Other findings included:
- While the metal plates are inspected regularly, the physical configuration of the transfer stations, along with limitations of a visual inspection, minimizes the probability of detecting a crack.
- The transfer stations are 15 feet above ground and behind metal guards. Each guard is four feet wide by eight feet long and fastened in place with 48 bolts and lock washers. Over 300 guards were removed/replaced during the repair using hand ratchets – a tedious and time-consuming task.
- Personnel needed to go to the stock room to get replacement bolts and washers that were damaged or lost under/behind equipment, which added to the repair time and effort.
- Metal plate failure rate information is collected by each distribution center, but the information is not shared between sites.

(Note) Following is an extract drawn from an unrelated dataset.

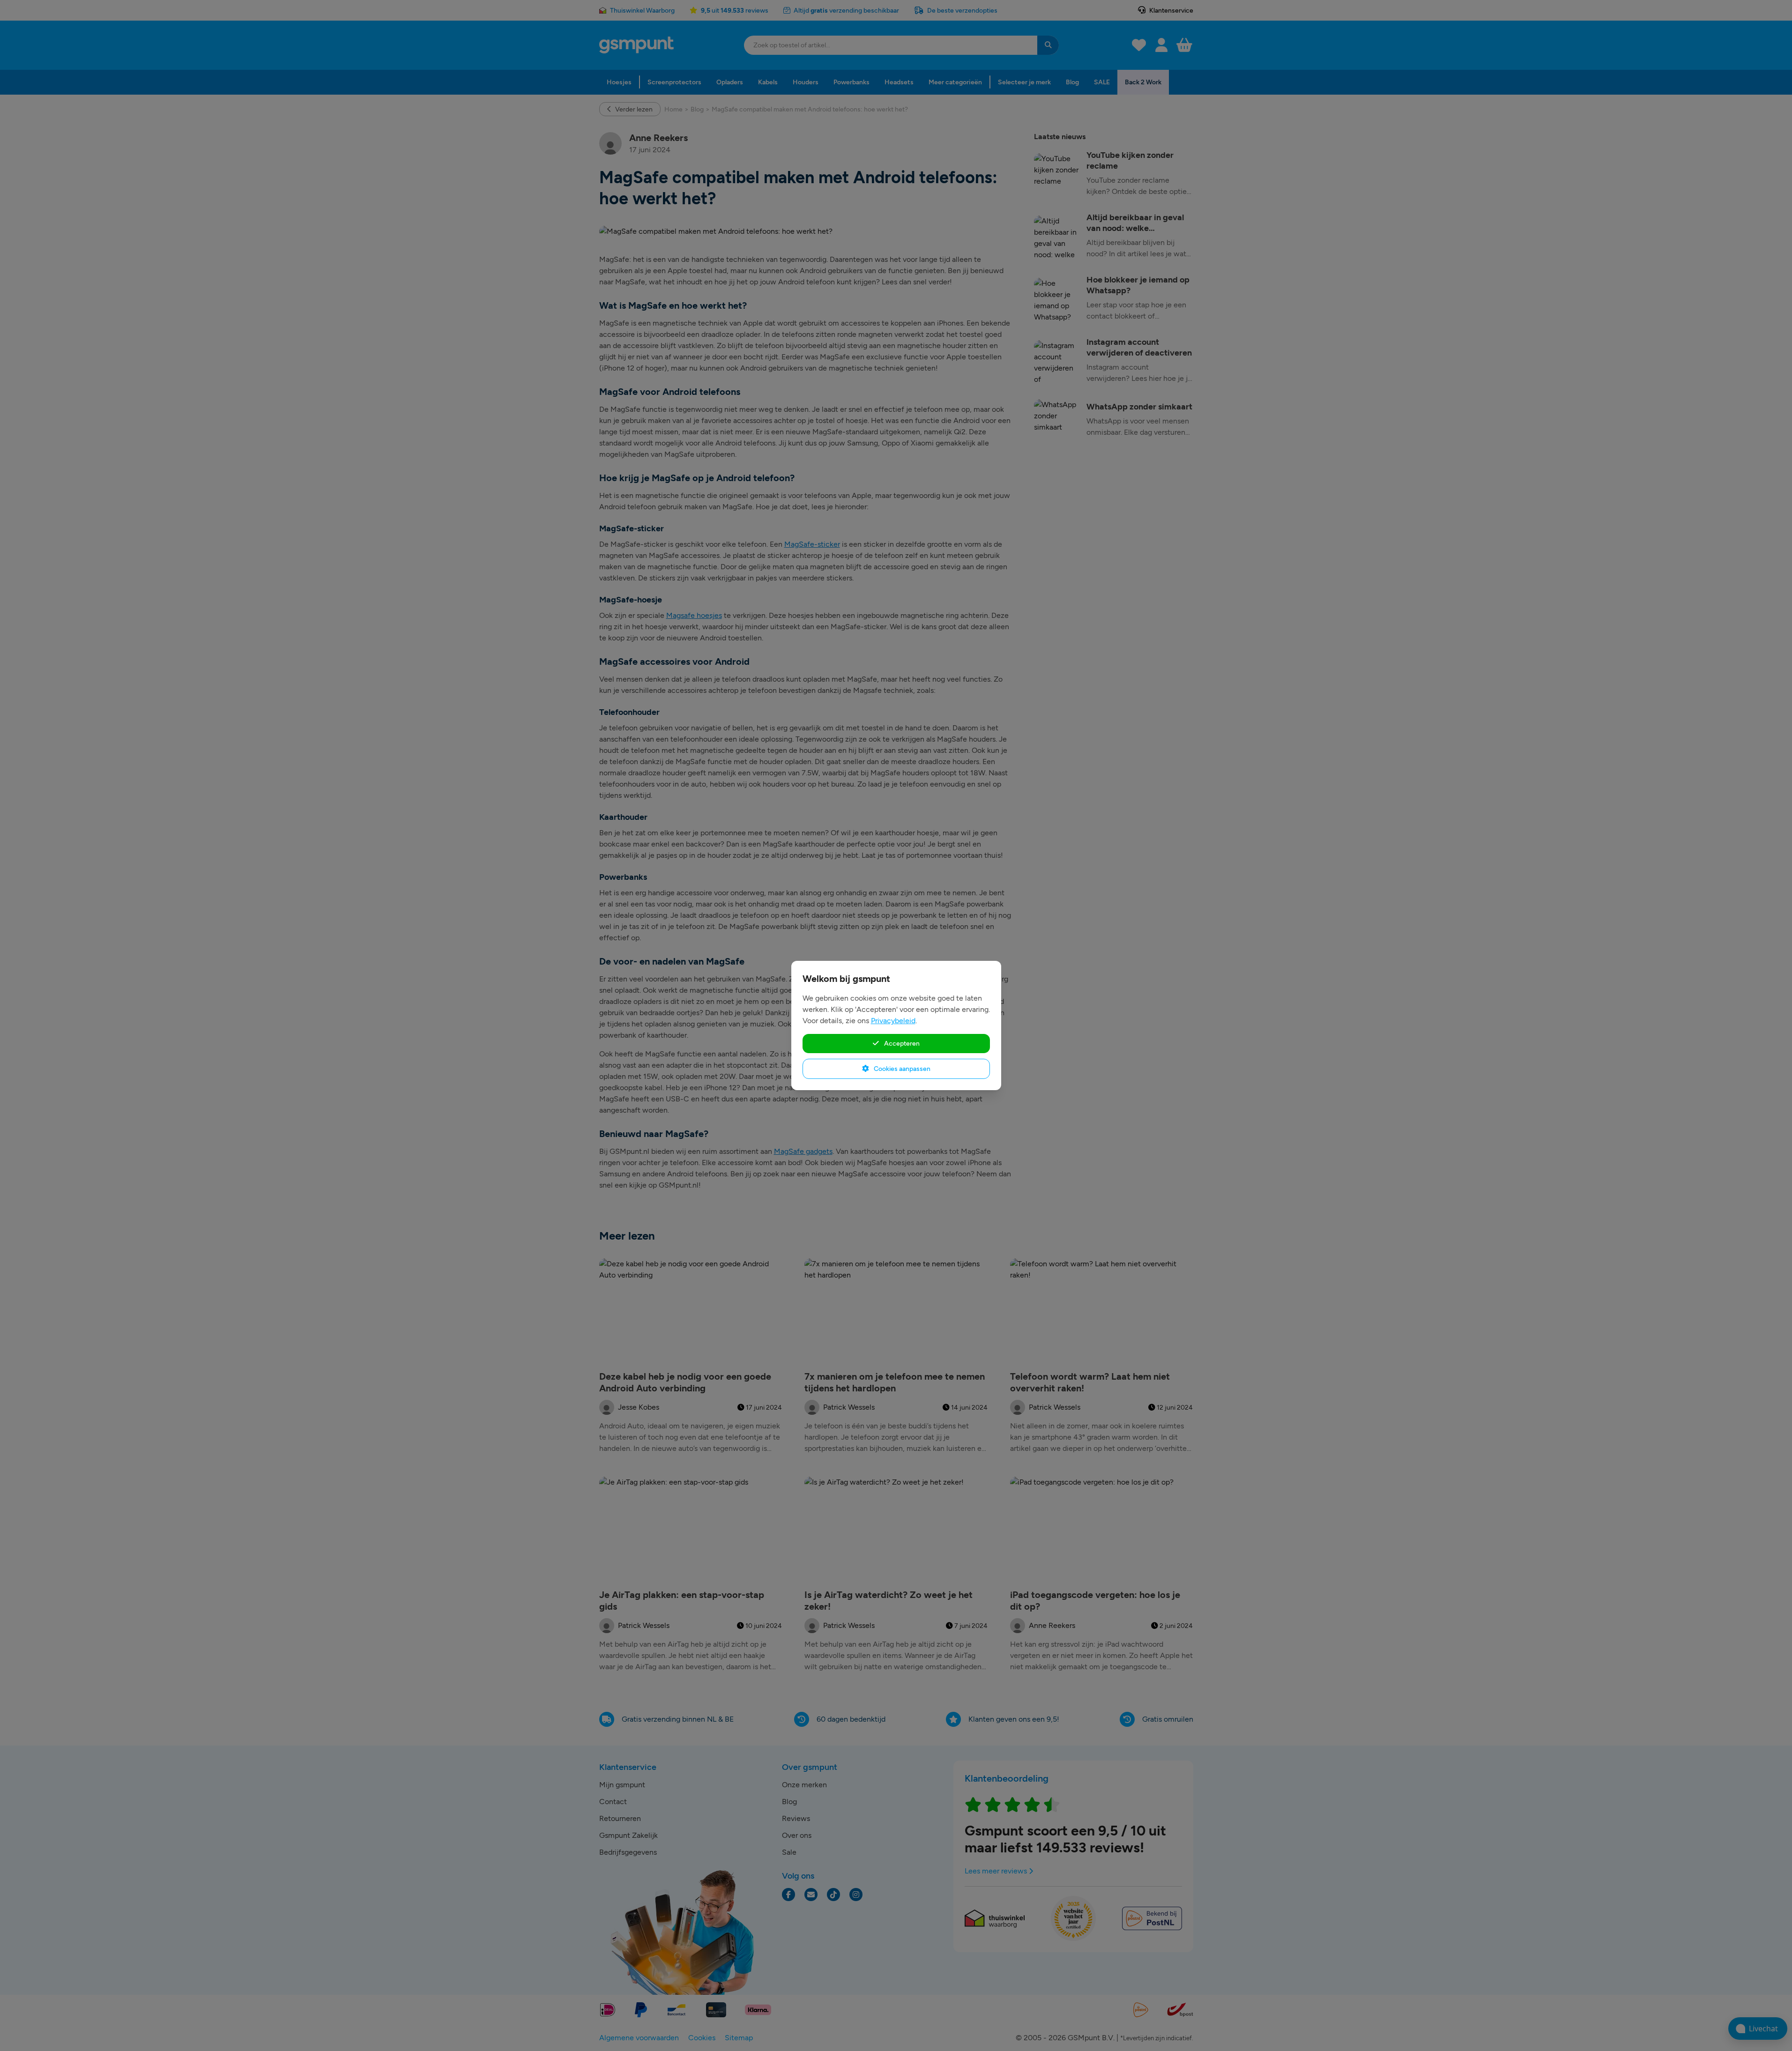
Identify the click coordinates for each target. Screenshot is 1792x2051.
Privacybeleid (893, 1020)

- Although the CBS system components are common between the distribution centers, a central supply of spare parts in the event of a catastrophic failure like this one does not exist.
- CBS system vulnerabilities had not been identified because neither a Failure Mode and Effects Analysis nor a Vulnerability Assessment and Analysis had been performed.
- Wear of other transfer station components increased metal plate flexing and thereby increased the metal plate failure rate. However, scheduled maintenance was not in place for these transfer station components.
From this comprehensive list of findings, many more solutions were recommended to help safeguard against a similar failure in the future. Here’s what ARMS Reliability proposed:
- Add logic to CBS system controls to detect abnormal events and generate an emergency stop
- Add motor brakes to the drive system to minimize emergency stop time
- Add supports to the metal plates to reduce flexing and the subsequent failure
- Provide quick access points through the guards for inspections
- Provide inspection cameras and crack inspection dye for metal plate inspections
- Schedule metal plate inspections based on metal plate use rate instead of calendar time
- Perform a Vulnerability Assessment and Analysis on the CBS system and address high vulnerabilities
- Develop optimized maintenance strategies for the critical components of the CBS system
- Provide parts carts and power tools to reduce the time required to remove and replace a guard
- Share component failure rates between sites to better predict failure rates and the required scheduled maintenance
- Re-build the transfer stations on a schedule to address component wear before it becomes an issue
- Create contingency plans for catastrophic failures of the distribution center’s mission-critical systems
- Establish a central stock of CBS system spare parts
Comprehensive analysis an “eye opener”
By using the Apollo Root Cause Analysis method, along with a skilled facilitator, the team reached a point within just 1.5 days where they clearly understood the cause of the failure and, more importantly, could identify effective solutions to prevent a recurrence.
As is typical when using the Apollo method, there were several eye-opening moments when the team discovered how various flaws and deficiencies in their operation lined up to cause the event. By digging a little deeper, some serious issues were revealed, leading to a greater set of effective solutions that will prevent the problem from happening again.